On Wednesday, violent winds descended on Hubal's street in the Palm Hill Country Club mobile home park. They ripped apart her roof, broke windows and shattered her peace.
Afterward, a neighbor called Hubal's family in Sun City.
"They told me about the storm and that Betty needed me," said Tom Gurrister, the husband of Hubal's niece. "When I got there, she was shaking pretty bad and picking up pieces of broken glass. I hugged her, sat her down and said it was going to be all right."

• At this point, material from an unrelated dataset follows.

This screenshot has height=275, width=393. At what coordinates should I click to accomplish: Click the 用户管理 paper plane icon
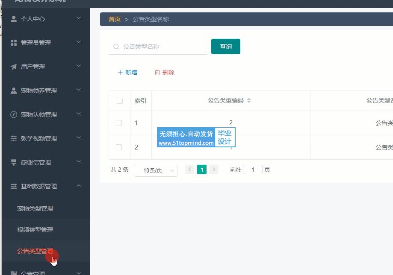[x=14, y=67]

By 10:30 p.m. Wednesday, Gurrister had restored power to her home and comfort to her nerves. He returned Thursday morning and sat outside her house among curled strips of aluminum that no hands could untangle.
He called the insurance company. Still scared, Hubal paced nearby and told Gurrister that someone her age shouldn't be going through such strife.
A block away, Hilda Scholl was dealing with frustration of a different sort. Tightly gripping a broom, Scholl swept her driveway as if she were digging a grave. She paused occasionally to eye swarms of media trucks and curious gawkers.
She silently wished the invaders would go away. "Nobody ever gave a damn about us before, but now all of a sudden we're famous," Scholl said.
Scholl's home suffered minor damage. She prayed late Wednesday night to St. Aparecida, the patron saint of Brazil, for protection from future storms.
"It's really not fair," she said of the storm battering her community. "But nobody can prevent them from happening."
Ten feet away, a man standing in the middle of her street screamed into a cell phone.
"I am going to need a lot more business cards," said Mike Clayton of ServiceMaster Clean, a disaster restoration company. Phone in hand, Clayton directed company trucks to broken homes.
"When I saw the damage I felt pretty bad. Yeah, we will get business because of it, but we're human too," he said.
Later, a co-worker handed Clayton a stack of business cards. He pocketed them and took off down the street. Finished sweeping, Scholl turned away and went inside her home.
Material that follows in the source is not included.